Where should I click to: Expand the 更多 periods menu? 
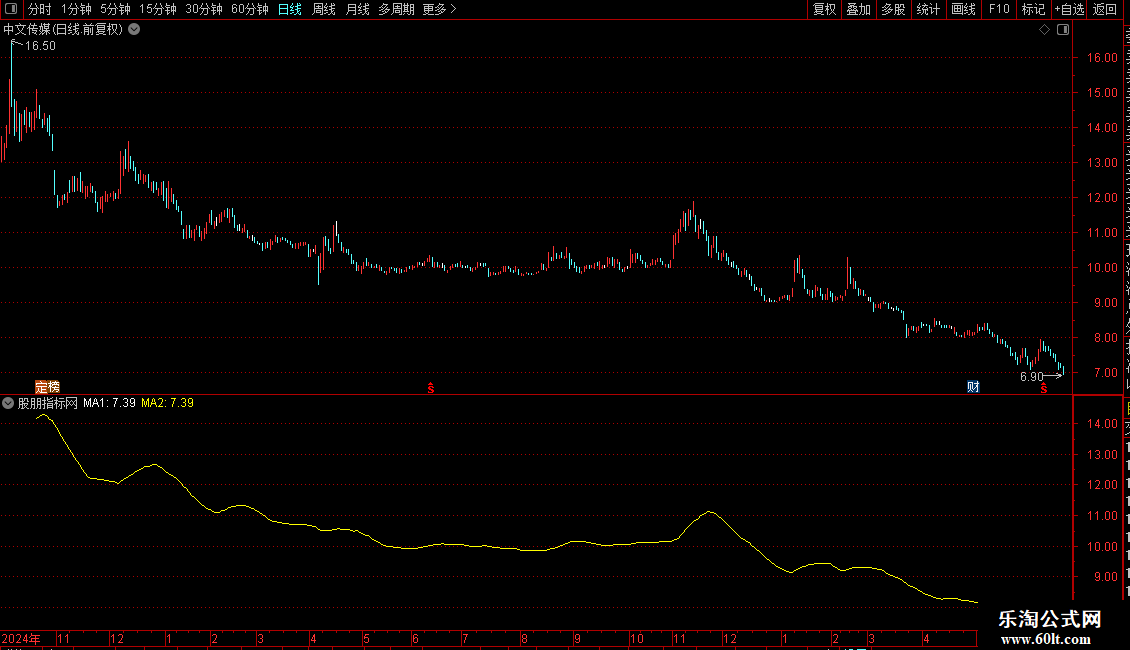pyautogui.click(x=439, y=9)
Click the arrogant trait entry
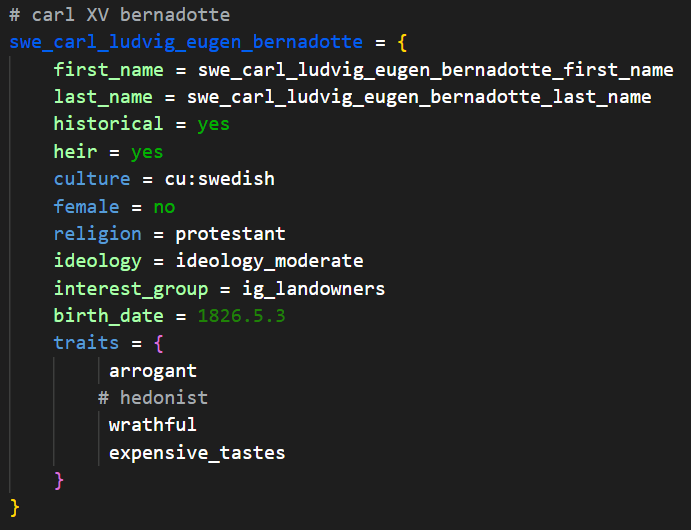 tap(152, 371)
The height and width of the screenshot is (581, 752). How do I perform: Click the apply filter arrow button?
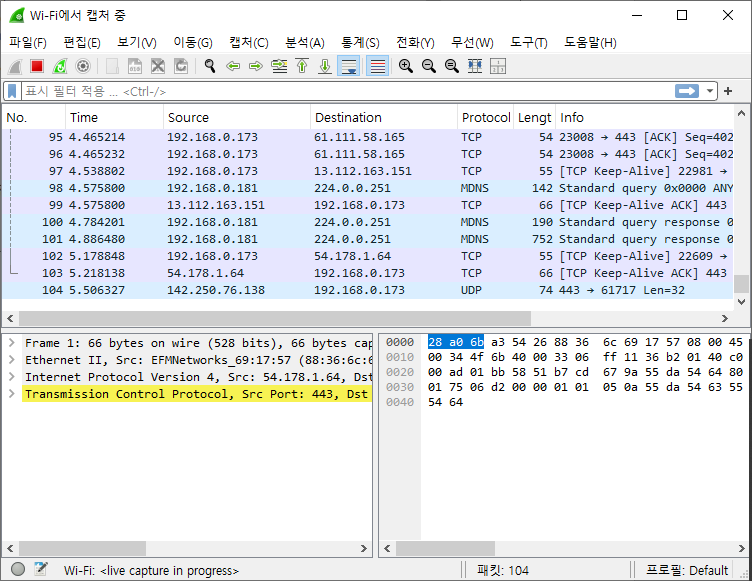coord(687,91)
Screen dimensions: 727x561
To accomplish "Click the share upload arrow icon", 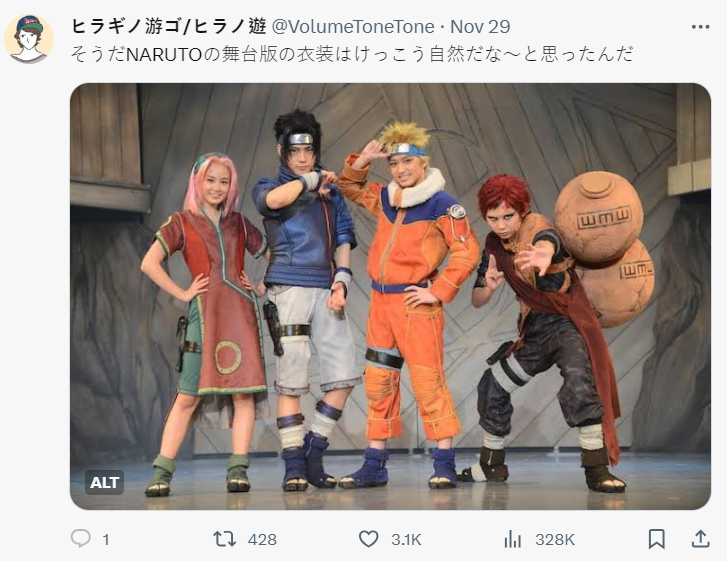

_____

- **Directions**: When the line that holds "The height and" is reached, begin duplicating exactly, and continue through the last line of the listing, skipping the pictures; output nothing else.

- **Completed exercise**:
The height and width of the screenshot is (581, 752). How do I perform: Click the apply filter arrow button?
coord(687,91)
Screen dimensions: 727x561
To accomplish "Click the share upload arrow icon", 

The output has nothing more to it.